Tuesday, June 05, 2007

Thinking about “unction”

To those who prayed: Thank you!
This past weekend, I had two wonderful opportunities to teach God’s word. On Saturday, I taught 30-40 men at a men’s retreat about sin, temptation and how to overcome it. Then, on Sunday, I had the opportunity to preach from Galatians 4:21-31. The Lord helped me, and I felt great liberty on both occasions. He also gave me vocal stamina: I spoke for about 80 minutes or so on Saturday, and preached for 75 minutes on Sunday (And the Lord graciously held the listeners’ attention both times!).
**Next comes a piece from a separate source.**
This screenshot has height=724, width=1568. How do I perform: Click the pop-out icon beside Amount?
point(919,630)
This time last week I had just finished preparing my presentation for the men’s retreat, but I still had to prepare, from scratch, my sermon. Last Wednesday evening, I asked for prayer because my mind was very distracted and the sermon was just not coming together. I wasn’t getting anywhere fast. On top of this, I was looking at a week that included my 14-year-old’s graduation from middle school on Thursday evening, hosting our small group on Friday evening, attending and teaching at the men’s retreat most of the day on Saturday, attending a piano recital at which both my sons performed on Saturday afternoon, and having a house guest from Thursday through today (my mother-in-law).
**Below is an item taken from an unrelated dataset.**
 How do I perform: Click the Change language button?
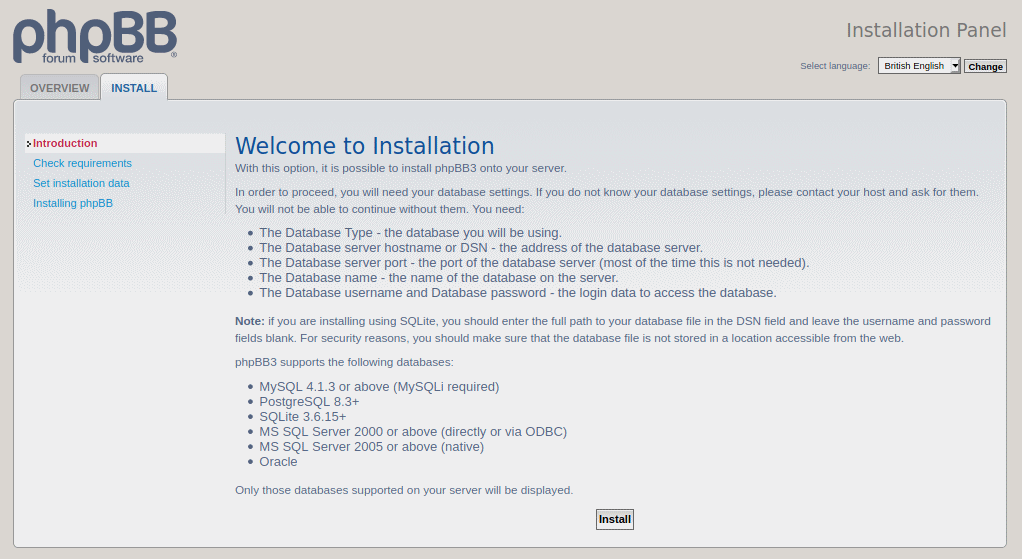coord(985,66)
I want to say, the Lord was, indeed, merciful, and He helped me. I worked on that sermon Thursday night and, then, all day Friday. The Holy Spirit helped me focus my thoughts, and I was able to finish my sermon before Friday evening’s small group gathering.

While thinking over and praying through Saturday’s teaching and Sunday’s preaching, I got to thinking about the concept of “unction”. I remember, at the Gospel Coalition Conference, over a week ago in Deerfield (yes, I was there, and it was a great blessing to my soul), in introducing John Piper, D.A. Carson compared him to Martyn Lloyd-Jones, in that both men preached with “unction”. I believe I know what is meant when preachers talk about “unction” but, biblically, what is “unction”? A brief study of the etymology of the word in my Webster’s New World College Dictionary showed me that unction basically means the same thing as anointing.

But, biblically, what are we talking about when we say that a preacher is “anointed” or when we pray for God’s “anointing”?